In several of our vso software products we are processing images and video ( which is a simple set of several images ), one of the biggest and most intensive part is the rescale of pictures.
A image / bitmap is a big array of "square" dot , when you have a resolution of 640x480, it means you have 640 columns of 480 lines of square.. so it makes a total of 307200 pixels. ( or 0.3 MPixels )
Today, most of digital camera are around 10 Mb / 12 M pixels ! it makes resolution has big as 4000 x 3000
for video resolution for DVD for example there is the PAL and NTSC standard which means resolution of 720x576 or 720x480 pixels.
Everytime we need to convert a video, it is necessary to adapt / resize the video from the source resolution to the DVD.

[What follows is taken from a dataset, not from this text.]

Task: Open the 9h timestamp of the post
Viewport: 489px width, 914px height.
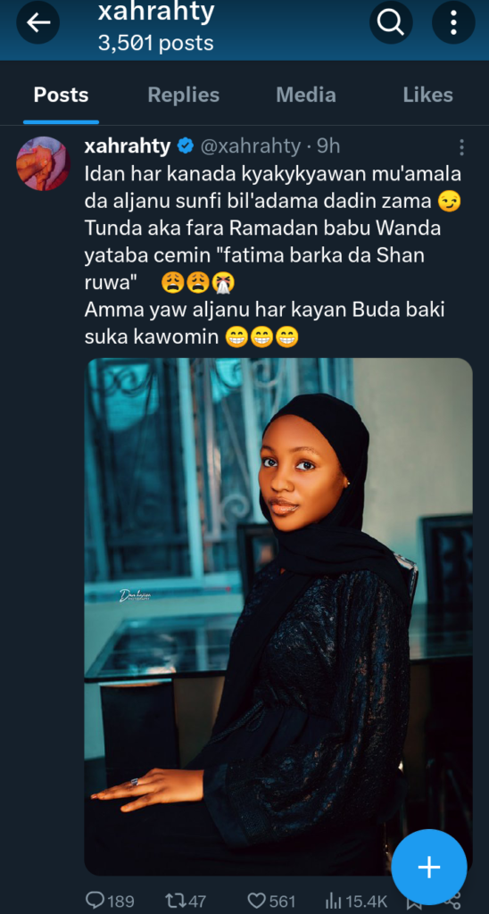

A typical video frequency is 25 fps or 30 fps , it means there is 25 singles images to read per seconde x the lenght of the video...
for 1 minute you have 720x576x25x60 = 6.2 milliards of pixel to read and reencode.
all this, to explain it is a very important subject and part of software like PhotoDVD , VSO Image Resizer, PhotoOnWeb and .. ConvertXtoDVD
there are 2 cases, either you have a big pictures and you need it at a lower resolution ( for example a picture from the digital camera which is 4000x3000 but you display is only 1024x768 ), or you have a small picture and you need to a larger resolutio. these 2 operations are named : upscale ( enlarge ) and downscale ( reduce )
Let's start with downscale ( the most interesting and frequent case )
When you need a different resolution you need to arrange severals pixel to make only one...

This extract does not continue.